Metin Parçası
####
Suriye’nin etnik yapısı, onu bölünme tehlikesiyle baş başa bırakıyor. Bu parçalanma, sahil boyunca bir Şii devleti, Halep bölgesinde bir Sünni devleti, Şam bölgesinde bir diğeri ve kendi devletini -belki de bizim Golan üzerinde- mutlaka Huran ve Ürdün’ün kuzeyini kapsayacak şekilde oluşturmayı isteyebilecek bir Dürzi kimliğinin gerçekleştirilmesiyle sonuçlanacaktır. Böyle bir devlet uzun vadede bölge için barışın ve güvenliğin bir garantisi olacaktır. Bu da bizim rahatça erişebileceğimiz bir hedeftir.
####
Veriler
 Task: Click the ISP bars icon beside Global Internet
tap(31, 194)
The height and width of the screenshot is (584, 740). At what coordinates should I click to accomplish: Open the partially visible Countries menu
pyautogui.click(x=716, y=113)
####
Yapılacak Alıştırmalar
(1) Suriye metninden “Suriye’nin etnik yapısı, onu” ifadesinden “erişebileceğimiz bir hedeftir.” ifadesine kadar olan bölümü aynen çıkarın.
(2) Suriye metninde adı geçen bütün coğrafi özel adları listeleyin.
(3) Suriye metnine göre Halep bölgesinde nasıl bir devlet oluşacaktır?

Alıştırma Sonuçları
(1)
Suriye’nin etnik yapısı, onu bölünme tehlikesiyle baş başa bırakıyor. Bu parçalanma, sahil boyunca bir Şii devleti, Halep bölgesinde bir Sünni devleti, Şam bölgesinde bir diğeri ve kendi devletini -belki de bizim Golan üzerinde- mutlaka Huran ve Ürdün’ün kuzeyini kapsayacak şekilde oluşturmayı isteyebilecek bir Dürzi kimliğinin gerçekleştirilmesiyle sonuçlanacaktır. Böyle bir devlet uzun vadede bölge için barışın ve güvenliğin bir garantisi olacaktır. Bu da bizim rahatça erişebileceğimiz bir hedeftir.

(2) Suriye, Halep, Şam, Golan, Huran, Ürdün

(3) Bir Sünni devleti.